For the people who don't know, mice eat each other's poop, thus naturally do FMT when co-housed.
There are several factors to consider when translating the conclusions of this and other FMT mouse studies to humans that I did not elucidate in my previous post.
  • Mouse FMTs do not bypass any of their GI tract while human FMTs seek to bypass the acid-producing stomach and antimicrobial-compound producing Paneth cells in the small intestine. The murine small intestine is also lined with Paneth cells.
  • There is likely a meaningful dosage difference in mouse FMTs versus the human FMTs typically studied: small amounts over time versus a single high dose.

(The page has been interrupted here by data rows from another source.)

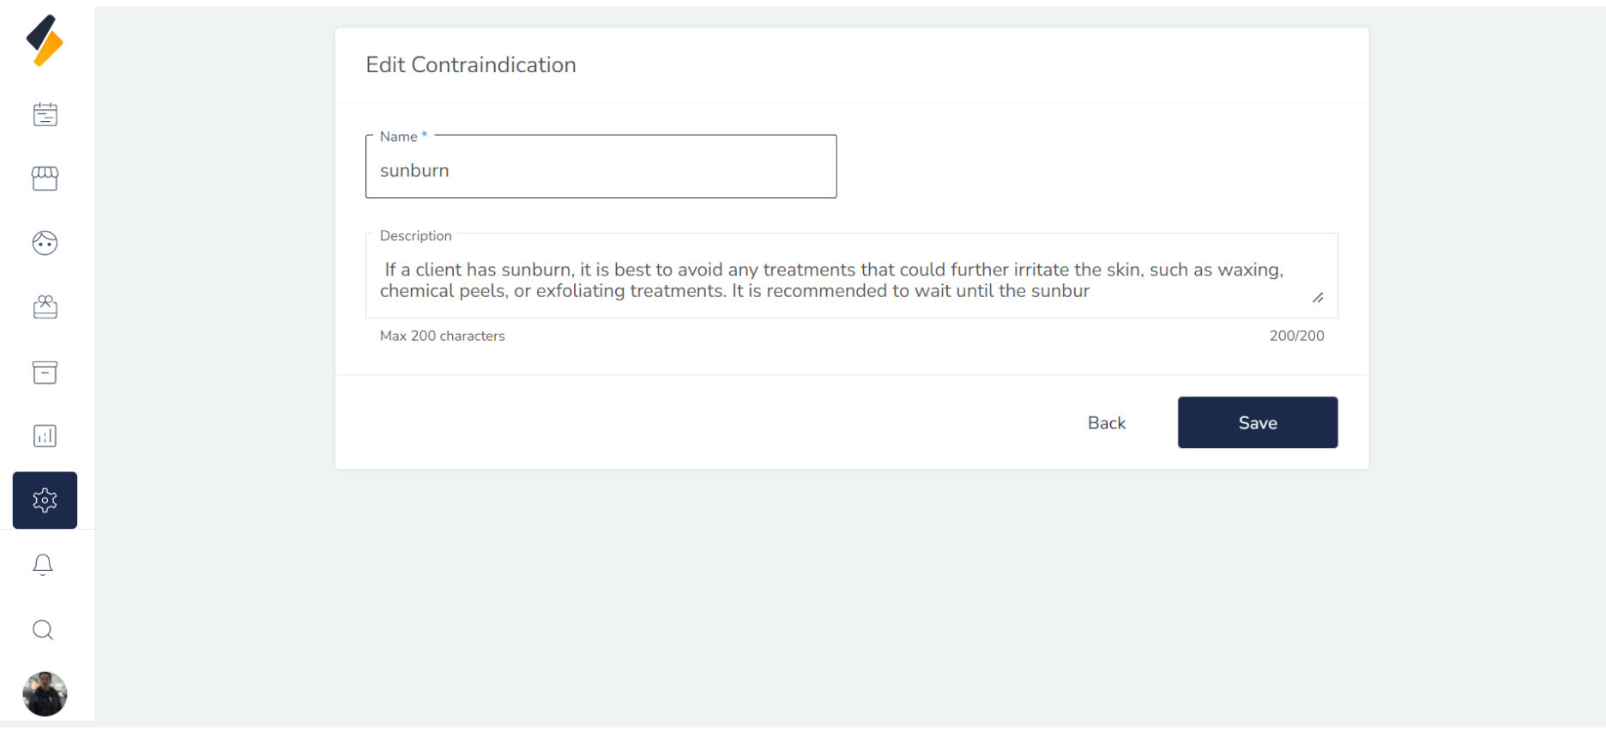Image resolution: width=1606 pixels, height=734 pixels.
Task: Click the Description field label
Action: 416,236
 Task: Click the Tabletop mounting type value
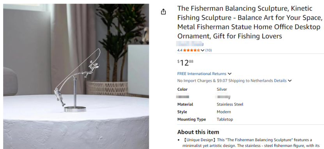(x=225, y=119)
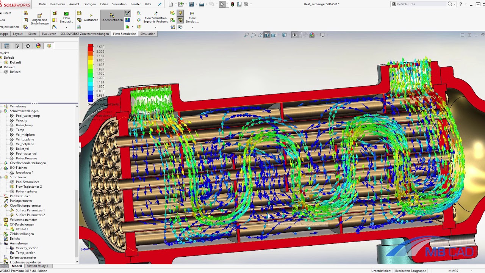Click the velocity color legend bar

91,72
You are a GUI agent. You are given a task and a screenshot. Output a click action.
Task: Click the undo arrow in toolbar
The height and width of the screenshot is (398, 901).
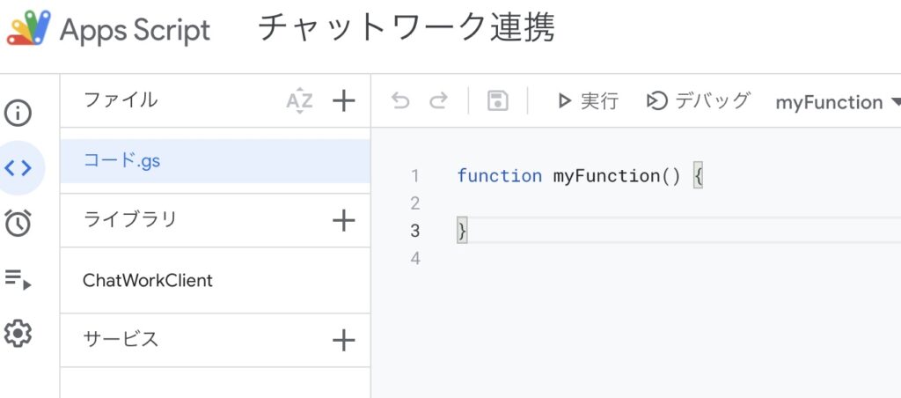coord(400,101)
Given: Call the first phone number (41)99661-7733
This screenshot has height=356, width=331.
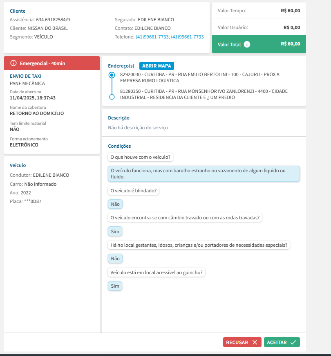Looking at the screenshot, I should [x=152, y=37].
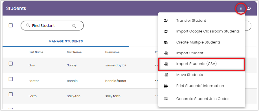This screenshot has height=111, width=259.
Task: Click the Move Students arrow icon
Action: 166,75
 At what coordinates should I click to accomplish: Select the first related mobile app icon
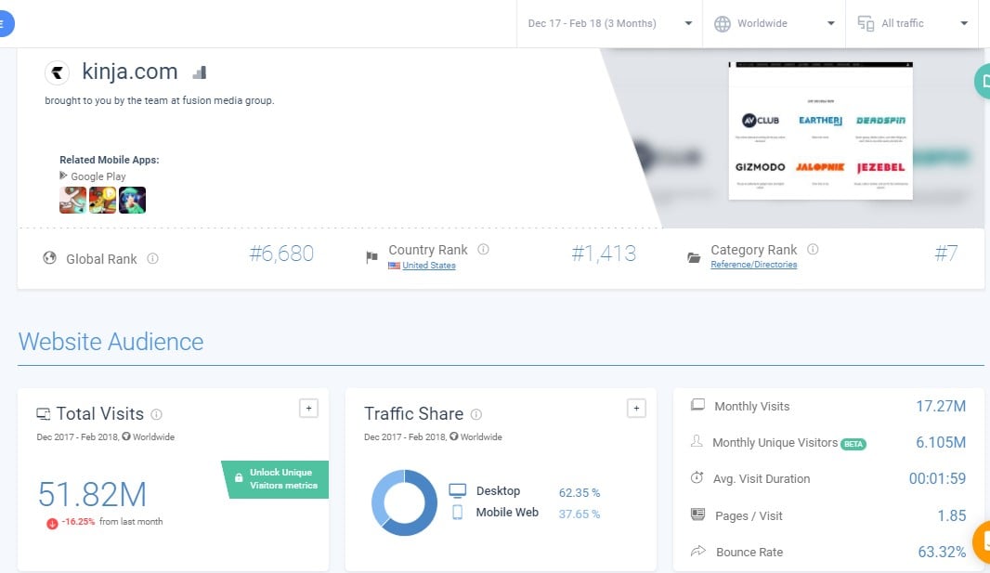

  • The comparatively small dose of mouse FMTs means we should, at a minimum, be considering how the antimicrobial effects of the murine Paneth cells may be affecting the results. (We should be thinking about this regardless of dose size, really.)
  • Paneth cells are located on the epithelial, and likely have a larger effect on mucosal microbiota than the microbiota in the lumen, although they are known to affect both. (Particularly relevant for this discussion.)
  • Proximal colon: One location cited in the article. It follows the small intestine and cecum where Paneth cells are located, which have antimicrobial effects.
  • Terminal ileum: Another location cited in the article. The murine small intestine lacks the mucosal folds seen in humans (see picture #1 in above post) which possibly makes it harder for bacteria to penetrate the small intestinal mucus layer in mice as compared to humans. There are also numerous Paneth cells here in contrast to the colonic mucosa of humans and mice.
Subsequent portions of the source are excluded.